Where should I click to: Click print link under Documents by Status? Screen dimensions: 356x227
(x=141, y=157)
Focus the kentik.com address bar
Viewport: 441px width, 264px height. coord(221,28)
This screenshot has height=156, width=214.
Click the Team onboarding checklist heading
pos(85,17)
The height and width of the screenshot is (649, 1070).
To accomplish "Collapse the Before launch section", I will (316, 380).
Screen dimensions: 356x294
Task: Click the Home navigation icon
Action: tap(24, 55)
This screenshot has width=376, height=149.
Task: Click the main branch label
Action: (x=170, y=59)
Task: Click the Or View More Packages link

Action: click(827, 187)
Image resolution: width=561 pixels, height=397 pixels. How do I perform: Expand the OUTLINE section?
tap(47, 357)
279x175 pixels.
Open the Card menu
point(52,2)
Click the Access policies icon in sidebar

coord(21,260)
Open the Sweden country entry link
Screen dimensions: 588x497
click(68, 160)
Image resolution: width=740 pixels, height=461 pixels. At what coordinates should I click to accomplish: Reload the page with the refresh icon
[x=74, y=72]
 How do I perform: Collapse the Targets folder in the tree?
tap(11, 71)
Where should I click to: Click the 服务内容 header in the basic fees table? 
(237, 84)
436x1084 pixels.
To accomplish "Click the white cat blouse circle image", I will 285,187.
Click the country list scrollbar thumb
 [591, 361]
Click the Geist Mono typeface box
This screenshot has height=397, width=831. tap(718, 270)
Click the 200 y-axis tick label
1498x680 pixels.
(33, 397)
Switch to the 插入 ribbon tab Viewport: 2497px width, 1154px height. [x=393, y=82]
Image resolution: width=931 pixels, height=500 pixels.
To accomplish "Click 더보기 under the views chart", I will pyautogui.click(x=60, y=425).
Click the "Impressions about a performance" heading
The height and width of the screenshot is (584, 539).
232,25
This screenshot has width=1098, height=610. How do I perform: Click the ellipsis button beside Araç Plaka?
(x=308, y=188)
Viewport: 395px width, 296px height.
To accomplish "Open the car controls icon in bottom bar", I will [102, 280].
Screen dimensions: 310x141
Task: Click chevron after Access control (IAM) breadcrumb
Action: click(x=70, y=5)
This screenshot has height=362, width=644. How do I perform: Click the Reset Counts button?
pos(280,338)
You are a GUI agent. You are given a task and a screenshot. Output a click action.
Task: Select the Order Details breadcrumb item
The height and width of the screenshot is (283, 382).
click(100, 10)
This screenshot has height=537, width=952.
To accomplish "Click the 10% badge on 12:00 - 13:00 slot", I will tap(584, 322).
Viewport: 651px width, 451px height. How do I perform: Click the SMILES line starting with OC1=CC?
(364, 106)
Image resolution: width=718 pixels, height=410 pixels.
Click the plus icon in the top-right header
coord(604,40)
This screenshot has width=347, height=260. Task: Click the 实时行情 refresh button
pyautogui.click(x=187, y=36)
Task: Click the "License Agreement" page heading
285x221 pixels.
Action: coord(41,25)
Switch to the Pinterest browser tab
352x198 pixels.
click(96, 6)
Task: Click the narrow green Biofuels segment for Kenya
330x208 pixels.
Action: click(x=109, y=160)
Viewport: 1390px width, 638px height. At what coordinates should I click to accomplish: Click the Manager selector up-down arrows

[WHAT NEEDS TO BE DONE]:
Reproduce all of the records above line by line, without changing a single character.

[SOLUTION FOR THIS PROBLEM]:
Where should I click to: Click print link under Documents by Status? Screen dimensions: 356x227
(x=141, y=157)
Focus the kentik.com address bar
Viewport: 441px width, 264px height. coord(221,28)
This screenshot has height=156, width=214.
Click the Team onboarding checklist heading
pos(85,17)
The height and width of the screenshot is (649, 1070).
To accomplish "Collapse the Before launch section", I will (316, 380).
Screen dimensions: 356x294
Task: Click the Home navigation icon
Action: tap(24, 55)
This screenshot has width=376, height=149.
Task: Click the main branch label
Action: (x=170, y=59)
Task: Click the Or View More Packages link

Action: click(827, 187)
Image resolution: width=561 pixels, height=397 pixels. How do I perform: Expand the OUTLINE section?
tap(47, 357)
279x175 pixels.
Open the Card menu
point(52,2)
Click the Access policies icon in sidebar

coord(21,260)
Open the Sweden country entry link
Screen dimensions: 588x497
click(68, 160)
Image resolution: width=740 pixels, height=461 pixels. At what coordinates should I click to accomplish: Reload the page with the refresh icon
[x=74, y=72]
 How do I perform: Collapse the Targets folder in the tree?
tap(11, 71)
Where should I click to: Click the 服务内容 header in the basic fees table? 
(237, 84)
436x1084 pixels.
To accomplish "Click the white cat blouse circle image", I will 285,187.
Click the country list scrollbar thumb
 [591, 361]
Click the Geist Mono typeface box
This screenshot has height=397, width=831. tap(718, 270)
Click the 200 y-axis tick label
1498x680 pixels.
(33, 397)
Switch to the 插入 ribbon tab Viewport: 2497px width, 1154px height. [x=393, y=82]
Image resolution: width=931 pixels, height=500 pixels.
To accomplish "Click 더보기 under the views chart", I will pyautogui.click(x=60, y=425).
Click the "Impressions about a performance" heading
The height and width of the screenshot is (584, 539).
232,25
This screenshot has width=1098, height=610. How do I perform: Click the ellipsis button beside Araç Plaka?
(x=308, y=188)
Viewport: 395px width, 296px height.
To accomplish "Open the car controls icon in bottom bar", I will [102, 280].
Screen dimensions: 310x141
Task: Click chevron after Access control (IAM) breadcrumb
Action: click(x=70, y=5)
This screenshot has height=362, width=644. How do I perform: Click the Reset Counts button?
pos(280,338)
You are a GUI agent. You are given a task and a screenshot. Output a click action.
Task: Select the Order Details breadcrumb item
The height and width of the screenshot is (283, 382).
click(100, 10)
This screenshot has height=537, width=952.
To accomplish "Click the 10% badge on 12:00 - 13:00 slot", I will tap(584, 322).
Viewport: 651px width, 451px height. How do I perform: Click the SMILES line starting with OC1=CC?
(364, 106)
Image resolution: width=718 pixels, height=410 pixels.
Click the plus icon in the top-right header
coord(604,40)
This screenshot has width=347, height=260. Task: Click the 实时行情 refresh button
pyautogui.click(x=187, y=36)
Task: Click the "License Agreement" page heading
285x221 pixels.
Action: coord(41,25)
Switch to the Pinterest browser tab
352x198 pixels.
click(96, 6)
Task: Click the narrow green Biofuels segment for Kenya
330x208 pixels.
Action: click(x=109, y=160)
Viewport: 1390px width, 638px height. At what coordinates should I click to accomplish: Click the Manager selector up-down arrows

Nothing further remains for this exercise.